Conte will draw up a plan to overhaul Five Star, which was born as an anti-establishment movement but has since gone more mainstream, the party said on its Facebook page. The ex-premier took on the job after a meeting with party leaders, including founder and ex-comic Beppe Grillo, in Rome on Sunday.

“People have for years written us off as dead, getting it wrong,” Luigi Di Maio, a former Five Star party chief who’s now foreign minister in the government of Mario Draghi, said on Facebook. “Giuseppe Conte will offer a decisive contribution to our cause.”

Conte, a 56-year-old lawyer and academic, was plucked from obscurity to serve as premier in 2018. Despite no party membership and no political experience, he became one of the country’s most popular politicians, and led a second government that served until this year after his first administration was ousted in 2019.

“I say to the friends of the Five Star Movement: I’m here and I will be here,” Conte said Feb. 4.

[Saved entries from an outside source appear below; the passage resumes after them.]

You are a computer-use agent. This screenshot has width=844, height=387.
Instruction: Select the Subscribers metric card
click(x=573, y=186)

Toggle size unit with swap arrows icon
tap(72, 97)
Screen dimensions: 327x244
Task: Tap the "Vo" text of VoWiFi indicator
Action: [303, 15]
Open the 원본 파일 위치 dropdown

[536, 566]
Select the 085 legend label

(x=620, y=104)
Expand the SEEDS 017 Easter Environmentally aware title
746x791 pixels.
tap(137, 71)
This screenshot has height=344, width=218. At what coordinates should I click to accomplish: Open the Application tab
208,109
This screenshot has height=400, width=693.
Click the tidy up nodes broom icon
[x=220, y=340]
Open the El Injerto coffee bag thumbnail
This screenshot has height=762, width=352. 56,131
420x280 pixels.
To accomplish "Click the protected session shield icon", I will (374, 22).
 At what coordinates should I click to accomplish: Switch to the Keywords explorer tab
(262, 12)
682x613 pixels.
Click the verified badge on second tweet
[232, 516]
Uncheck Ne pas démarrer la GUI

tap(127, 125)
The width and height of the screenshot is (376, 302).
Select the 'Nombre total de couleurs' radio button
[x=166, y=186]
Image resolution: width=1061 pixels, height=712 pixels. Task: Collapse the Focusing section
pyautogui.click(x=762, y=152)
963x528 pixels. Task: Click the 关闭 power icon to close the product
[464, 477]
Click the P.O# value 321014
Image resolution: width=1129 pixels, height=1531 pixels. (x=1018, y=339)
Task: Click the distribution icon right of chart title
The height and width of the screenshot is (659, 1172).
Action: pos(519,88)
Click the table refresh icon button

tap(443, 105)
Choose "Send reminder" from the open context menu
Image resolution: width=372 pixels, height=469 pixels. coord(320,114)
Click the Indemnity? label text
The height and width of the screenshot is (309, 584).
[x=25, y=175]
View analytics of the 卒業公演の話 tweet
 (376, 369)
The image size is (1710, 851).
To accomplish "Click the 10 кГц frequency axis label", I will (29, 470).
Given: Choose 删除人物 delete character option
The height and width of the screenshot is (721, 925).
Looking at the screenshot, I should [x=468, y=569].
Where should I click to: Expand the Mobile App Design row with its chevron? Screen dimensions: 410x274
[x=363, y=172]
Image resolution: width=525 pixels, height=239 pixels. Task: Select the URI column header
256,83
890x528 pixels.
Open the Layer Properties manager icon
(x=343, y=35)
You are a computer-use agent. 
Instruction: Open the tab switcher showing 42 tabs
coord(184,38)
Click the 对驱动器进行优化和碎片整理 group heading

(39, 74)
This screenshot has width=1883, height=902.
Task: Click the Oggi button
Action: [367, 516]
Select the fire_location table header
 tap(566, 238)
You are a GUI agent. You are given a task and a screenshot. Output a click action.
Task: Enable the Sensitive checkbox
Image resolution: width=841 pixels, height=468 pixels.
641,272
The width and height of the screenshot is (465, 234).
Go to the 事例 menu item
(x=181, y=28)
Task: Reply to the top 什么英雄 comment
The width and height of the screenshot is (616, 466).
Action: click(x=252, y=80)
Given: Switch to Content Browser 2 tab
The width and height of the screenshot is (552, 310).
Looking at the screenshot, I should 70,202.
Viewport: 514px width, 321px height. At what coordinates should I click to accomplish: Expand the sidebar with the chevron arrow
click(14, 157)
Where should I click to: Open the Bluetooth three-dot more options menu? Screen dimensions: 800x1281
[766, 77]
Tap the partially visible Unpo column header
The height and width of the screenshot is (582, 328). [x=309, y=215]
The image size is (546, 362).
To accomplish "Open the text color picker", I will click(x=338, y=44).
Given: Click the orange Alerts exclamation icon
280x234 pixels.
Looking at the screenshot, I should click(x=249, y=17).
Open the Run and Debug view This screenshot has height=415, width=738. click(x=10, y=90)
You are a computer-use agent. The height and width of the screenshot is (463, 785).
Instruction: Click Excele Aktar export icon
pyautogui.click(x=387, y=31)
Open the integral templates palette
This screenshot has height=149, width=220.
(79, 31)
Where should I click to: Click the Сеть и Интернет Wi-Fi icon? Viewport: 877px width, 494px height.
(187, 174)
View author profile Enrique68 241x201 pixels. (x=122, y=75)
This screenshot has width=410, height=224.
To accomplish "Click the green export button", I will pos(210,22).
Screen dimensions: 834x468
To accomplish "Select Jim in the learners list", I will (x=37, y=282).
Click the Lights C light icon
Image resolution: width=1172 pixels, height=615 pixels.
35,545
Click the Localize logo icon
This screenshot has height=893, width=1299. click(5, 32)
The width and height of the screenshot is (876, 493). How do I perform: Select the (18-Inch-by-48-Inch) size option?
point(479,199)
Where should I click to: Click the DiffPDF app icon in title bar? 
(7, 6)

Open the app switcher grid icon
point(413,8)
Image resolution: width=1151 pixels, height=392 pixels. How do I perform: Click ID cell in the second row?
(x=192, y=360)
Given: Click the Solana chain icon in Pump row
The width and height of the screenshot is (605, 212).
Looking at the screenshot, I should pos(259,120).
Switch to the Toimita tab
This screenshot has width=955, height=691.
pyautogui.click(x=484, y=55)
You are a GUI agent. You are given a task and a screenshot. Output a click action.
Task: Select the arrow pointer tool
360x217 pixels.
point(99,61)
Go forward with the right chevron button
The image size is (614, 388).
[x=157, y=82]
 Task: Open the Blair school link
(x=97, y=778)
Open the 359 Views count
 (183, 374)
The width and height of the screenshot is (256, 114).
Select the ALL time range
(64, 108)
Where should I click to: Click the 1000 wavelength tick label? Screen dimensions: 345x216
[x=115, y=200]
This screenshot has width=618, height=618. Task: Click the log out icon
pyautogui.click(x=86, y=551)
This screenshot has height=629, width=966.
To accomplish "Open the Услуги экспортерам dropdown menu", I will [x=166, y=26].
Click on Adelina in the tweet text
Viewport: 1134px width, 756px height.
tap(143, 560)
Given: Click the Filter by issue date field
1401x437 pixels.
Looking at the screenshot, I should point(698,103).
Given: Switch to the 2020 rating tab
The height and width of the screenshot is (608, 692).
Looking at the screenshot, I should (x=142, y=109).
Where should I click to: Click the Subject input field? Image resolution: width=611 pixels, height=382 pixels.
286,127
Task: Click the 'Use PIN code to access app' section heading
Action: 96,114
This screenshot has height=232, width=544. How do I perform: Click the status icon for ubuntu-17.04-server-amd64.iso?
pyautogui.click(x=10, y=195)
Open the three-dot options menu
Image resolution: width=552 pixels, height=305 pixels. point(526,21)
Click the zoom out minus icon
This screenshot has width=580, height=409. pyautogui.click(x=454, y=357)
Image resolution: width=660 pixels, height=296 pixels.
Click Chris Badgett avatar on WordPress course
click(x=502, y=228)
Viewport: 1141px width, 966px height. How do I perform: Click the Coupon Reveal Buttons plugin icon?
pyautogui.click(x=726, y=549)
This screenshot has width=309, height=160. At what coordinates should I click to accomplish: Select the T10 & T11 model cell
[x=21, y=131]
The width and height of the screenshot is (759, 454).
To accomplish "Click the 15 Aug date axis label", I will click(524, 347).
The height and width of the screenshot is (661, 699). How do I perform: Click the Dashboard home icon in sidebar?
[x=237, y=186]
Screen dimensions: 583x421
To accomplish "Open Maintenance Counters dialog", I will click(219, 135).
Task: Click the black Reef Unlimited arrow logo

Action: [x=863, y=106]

Conte’s next move could be to take over as Five Star party leader, or he could join a possible new five-person directorate to steer the movement.

Five Star, which won about 32% of the vote in Italy’s last national election in 2018, has been hemorrhaging support ever since as it struggles with fierce factional infighting. The party has been polling at around 15% in recent surveys.

©2021 Bloomberg L.P.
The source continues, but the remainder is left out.